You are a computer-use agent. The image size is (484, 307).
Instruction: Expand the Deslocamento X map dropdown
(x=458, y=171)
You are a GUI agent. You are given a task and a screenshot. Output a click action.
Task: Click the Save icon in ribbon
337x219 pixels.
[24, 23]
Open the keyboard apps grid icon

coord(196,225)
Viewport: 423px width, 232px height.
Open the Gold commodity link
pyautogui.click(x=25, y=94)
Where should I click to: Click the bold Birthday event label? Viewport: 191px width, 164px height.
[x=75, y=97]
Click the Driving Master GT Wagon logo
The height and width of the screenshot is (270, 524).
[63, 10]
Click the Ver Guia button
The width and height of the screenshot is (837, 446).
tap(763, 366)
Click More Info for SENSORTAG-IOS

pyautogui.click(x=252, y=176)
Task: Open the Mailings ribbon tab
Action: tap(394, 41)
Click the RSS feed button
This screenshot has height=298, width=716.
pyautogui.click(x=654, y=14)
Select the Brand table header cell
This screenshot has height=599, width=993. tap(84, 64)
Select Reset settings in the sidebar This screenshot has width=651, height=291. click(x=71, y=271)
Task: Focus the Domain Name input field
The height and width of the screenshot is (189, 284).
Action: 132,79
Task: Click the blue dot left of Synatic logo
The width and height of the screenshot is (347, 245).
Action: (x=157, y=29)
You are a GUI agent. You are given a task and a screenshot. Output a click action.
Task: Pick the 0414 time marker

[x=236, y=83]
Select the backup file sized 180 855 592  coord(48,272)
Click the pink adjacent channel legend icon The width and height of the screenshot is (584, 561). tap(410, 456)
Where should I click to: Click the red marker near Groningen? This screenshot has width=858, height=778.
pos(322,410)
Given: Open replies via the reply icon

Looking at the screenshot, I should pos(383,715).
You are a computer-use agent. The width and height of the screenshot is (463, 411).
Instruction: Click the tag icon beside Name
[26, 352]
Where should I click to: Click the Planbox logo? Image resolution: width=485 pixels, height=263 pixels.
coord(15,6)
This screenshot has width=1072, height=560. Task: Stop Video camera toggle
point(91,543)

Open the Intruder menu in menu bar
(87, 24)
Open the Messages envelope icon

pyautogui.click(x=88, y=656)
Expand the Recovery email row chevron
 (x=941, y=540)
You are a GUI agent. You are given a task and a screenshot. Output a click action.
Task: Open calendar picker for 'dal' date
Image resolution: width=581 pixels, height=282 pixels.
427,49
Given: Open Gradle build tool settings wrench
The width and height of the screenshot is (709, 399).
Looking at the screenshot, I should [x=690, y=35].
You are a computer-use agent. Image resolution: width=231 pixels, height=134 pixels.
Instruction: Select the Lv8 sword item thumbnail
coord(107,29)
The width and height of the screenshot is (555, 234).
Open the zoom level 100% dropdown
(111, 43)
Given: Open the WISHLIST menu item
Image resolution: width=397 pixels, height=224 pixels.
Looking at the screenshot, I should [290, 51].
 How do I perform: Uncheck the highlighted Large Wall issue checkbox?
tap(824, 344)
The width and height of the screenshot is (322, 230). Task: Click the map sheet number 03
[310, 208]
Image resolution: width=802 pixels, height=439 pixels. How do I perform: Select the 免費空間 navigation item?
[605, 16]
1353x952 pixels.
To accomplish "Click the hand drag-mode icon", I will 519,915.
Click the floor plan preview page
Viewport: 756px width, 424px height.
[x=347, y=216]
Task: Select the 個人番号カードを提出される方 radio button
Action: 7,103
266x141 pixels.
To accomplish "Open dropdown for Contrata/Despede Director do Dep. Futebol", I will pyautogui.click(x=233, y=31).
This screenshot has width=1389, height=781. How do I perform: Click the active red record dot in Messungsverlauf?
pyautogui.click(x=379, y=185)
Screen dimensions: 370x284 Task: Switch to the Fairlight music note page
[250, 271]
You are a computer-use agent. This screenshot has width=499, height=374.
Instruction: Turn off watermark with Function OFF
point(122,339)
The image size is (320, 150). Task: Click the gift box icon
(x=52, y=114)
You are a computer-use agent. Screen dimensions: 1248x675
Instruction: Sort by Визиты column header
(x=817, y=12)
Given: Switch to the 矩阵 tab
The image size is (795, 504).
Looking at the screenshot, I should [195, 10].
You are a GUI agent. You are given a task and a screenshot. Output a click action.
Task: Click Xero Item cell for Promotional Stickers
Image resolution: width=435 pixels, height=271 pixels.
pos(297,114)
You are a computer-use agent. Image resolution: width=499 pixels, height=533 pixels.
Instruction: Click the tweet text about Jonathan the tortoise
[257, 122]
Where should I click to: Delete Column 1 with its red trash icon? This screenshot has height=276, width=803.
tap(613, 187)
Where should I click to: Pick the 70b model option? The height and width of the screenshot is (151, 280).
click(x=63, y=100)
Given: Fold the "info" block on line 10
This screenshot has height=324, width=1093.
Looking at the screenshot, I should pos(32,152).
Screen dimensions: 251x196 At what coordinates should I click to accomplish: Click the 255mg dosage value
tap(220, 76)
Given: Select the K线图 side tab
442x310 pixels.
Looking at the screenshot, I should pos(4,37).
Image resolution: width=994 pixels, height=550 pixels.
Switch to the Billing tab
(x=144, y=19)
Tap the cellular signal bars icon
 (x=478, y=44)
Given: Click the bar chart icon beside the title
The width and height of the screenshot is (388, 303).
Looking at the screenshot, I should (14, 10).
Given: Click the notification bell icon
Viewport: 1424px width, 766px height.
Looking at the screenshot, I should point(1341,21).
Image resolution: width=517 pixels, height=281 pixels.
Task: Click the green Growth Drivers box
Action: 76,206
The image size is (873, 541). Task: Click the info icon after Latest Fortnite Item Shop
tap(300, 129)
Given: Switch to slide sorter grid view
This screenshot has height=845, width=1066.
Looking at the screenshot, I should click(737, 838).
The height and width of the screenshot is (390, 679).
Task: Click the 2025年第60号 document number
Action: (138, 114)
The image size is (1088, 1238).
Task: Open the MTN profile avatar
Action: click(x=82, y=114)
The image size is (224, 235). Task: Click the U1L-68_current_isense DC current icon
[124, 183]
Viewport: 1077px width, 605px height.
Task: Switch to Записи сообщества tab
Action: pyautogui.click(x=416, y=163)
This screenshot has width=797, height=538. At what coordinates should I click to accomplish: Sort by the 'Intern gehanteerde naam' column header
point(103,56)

* * *

Problem description: Please return the data above exactly as given.

Answer to this exercise:
You are a computer-use agent. The image size is (484, 307).
Instruction: Expand the Deslocamento X map dropdown
(x=458, y=171)
You are a GUI agent. You are given a task and a screenshot. Output a click action.
Task: Click the Save icon in ribbon
337x219 pixels.
[24, 23]
Open the keyboard apps grid icon

coord(196,225)
Viewport: 423px width, 232px height.
Open the Gold commodity link
pyautogui.click(x=25, y=94)
Where should I click to: Click the bold Birthday event label? Viewport: 191px width, 164px height.
[x=75, y=97]
Click the Driving Master GT Wagon logo
The height and width of the screenshot is (270, 524).
[63, 10]
Click the Ver Guia button
The width and height of the screenshot is (837, 446).
tap(763, 366)
Click More Info for SENSORTAG-IOS

pyautogui.click(x=252, y=176)
Task: Open the Mailings ribbon tab
Action: tap(394, 41)
Click the RSS feed button
This screenshot has height=298, width=716.
pyautogui.click(x=654, y=14)
Select the Brand table header cell
This screenshot has height=599, width=993. tap(84, 64)
Select Reset settings in the sidebar This screenshot has width=651, height=291. click(x=71, y=271)
Task: Focus the Domain Name input field
The height and width of the screenshot is (189, 284).
Action: 132,79
Task: Click the blue dot left of Synatic logo
The width and height of the screenshot is (347, 245).
Action: (x=157, y=29)
You are a GUI agent. You are given a task and a screenshot. Output a click action.
Task: Pick the 0414 time marker

[x=236, y=83]
Select the backup file sized 180 855 592  coord(48,272)
Click the pink adjacent channel legend icon The width and height of the screenshot is (584, 561). tap(410, 456)
Where should I click to: Click the red marker near Groningen? This screenshot has width=858, height=778.
pos(322,410)
Given: Open replies via the reply icon

Looking at the screenshot, I should pos(383,715).
You are a computer-use agent. The width and height of the screenshot is (463, 411).
Instruction: Click the tag icon beside Name
[26, 352]
Where should I click to: Click the Planbox logo? Image resolution: width=485 pixels, height=263 pixels.
coord(15,6)
This screenshot has width=1072, height=560. Task: Stop Video camera toggle
point(91,543)

Open the Intruder menu in menu bar
(87, 24)
Open the Messages envelope icon

pyautogui.click(x=88, y=656)
Expand the Recovery email row chevron
 (x=941, y=540)
You are a GUI agent. You are given a task and a screenshot. Output a click action.
Task: Open calendar picker for 'dal' date
Image resolution: width=581 pixels, height=282 pixels.
427,49
Given: Open Gradle build tool settings wrench
The width and height of the screenshot is (709, 399).
Looking at the screenshot, I should [x=690, y=35].
You are a computer-use agent. Image resolution: width=231 pixels, height=134 pixels.
Instruction: Select the Lv8 sword item thumbnail
coord(107,29)
The width and height of the screenshot is (555, 234).
Open the zoom level 100% dropdown
(111, 43)
Given: Open the WISHLIST menu item
Image resolution: width=397 pixels, height=224 pixels.
Looking at the screenshot, I should [290, 51].
 How do I perform: Uncheck the highlighted Large Wall issue checkbox?
tap(824, 344)
The width and height of the screenshot is (322, 230). Task: Click the map sheet number 03
[310, 208]
Image resolution: width=802 pixels, height=439 pixels. How do I perform: Select the 免費空間 navigation item?
[605, 16]
1353x952 pixels.
To accomplish "Click the hand drag-mode icon", I will 519,915.
Click the floor plan preview page
Viewport: 756px width, 424px height.
[x=347, y=216]
Task: Select the 個人番号カードを提出される方 radio button
Action: 7,103
266x141 pixels.
To accomplish "Open dropdown for Contrata/Despede Director do Dep. Futebol", I will pyautogui.click(x=233, y=31).
This screenshot has width=1389, height=781. How do I perform: Click the active red record dot in Messungsverlauf?
pyautogui.click(x=379, y=185)
Screen dimensions: 370x284 Task: Switch to the Fairlight music note page
[250, 271]
You are a computer-use agent. This screenshot has width=499, height=374.
Instruction: Turn off watermark with Function OFF
point(122,339)
The image size is (320, 150). Task: Click the gift box icon
(x=52, y=114)
You are a computer-use agent. Screen dimensions: 1248x675
Instruction: Sort by Визиты column header
(x=817, y=12)
Given: Switch to the 矩阵 tab
The image size is (795, 504).
Looking at the screenshot, I should [195, 10].
You are a GUI agent. You are given a task and a screenshot. Output a click action.
Task: Click Xero Item cell for Promotional Stickers
Image resolution: width=435 pixels, height=271 pixels.
pos(297,114)
You are a computer-use agent. Image resolution: width=499 pixels, height=533 pixels.
Instruction: Click the tweet text about Jonathan the tortoise
[257, 122]
Where should I click to: Delete Column 1 with its red trash icon? This screenshot has height=276, width=803.
tap(613, 187)
Where should I click to: Pick the 70b model option? The height and width of the screenshot is (151, 280).
click(x=63, y=100)
Given: Fold the "info" block on line 10
This screenshot has height=324, width=1093.
Looking at the screenshot, I should pos(32,152).
Screen dimensions: 251x196 At what coordinates should I click to accomplish: Click the 255mg dosage value
tap(220, 76)
Given: Select the K线图 side tab
442x310 pixels.
Looking at the screenshot, I should pos(4,37).
Image resolution: width=994 pixels, height=550 pixels.
Switch to the Billing tab
(x=144, y=19)
Tap the cellular signal bars icon
 (x=478, y=44)
Given: Click the bar chart icon beside the title
The width and height of the screenshot is (388, 303).
Looking at the screenshot, I should (14, 10).
Given: Click the notification bell icon
Viewport: 1424px width, 766px height.
Looking at the screenshot, I should point(1341,21).
Image resolution: width=517 pixels, height=281 pixels.
Task: Click the green Growth Drivers box
Action: 76,206
The image size is (873, 541). Task: Click the info icon after Latest Fortnite Item Shop
tap(300, 129)
Given: Switch to slide sorter grid view
This screenshot has height=845, width=1066.
Looking at the screenshot, I should click(737, 838).
The height and width of the screenshot is (390, 679).
Task: Click the 2025年第60号 document number
Action: (138, 114)
The image size is (1088, 1238).
Task: Open the MTN profile avatar
Action: click(x=82, y=114)
The image size is (224, 235). Task: Click the U1L-68_current_isense DC current icon
[124, 183]
Viewport: 1077px width, 605px height.
Task: Switch to Записи сообщества tab
Action: pyautogui.click(x=416, y=163)
This screenshot has width=797, height=538. At what coordinates should I click to accomplish: Sort by the 'Intern gehanteerde naam' column header
point(103,56)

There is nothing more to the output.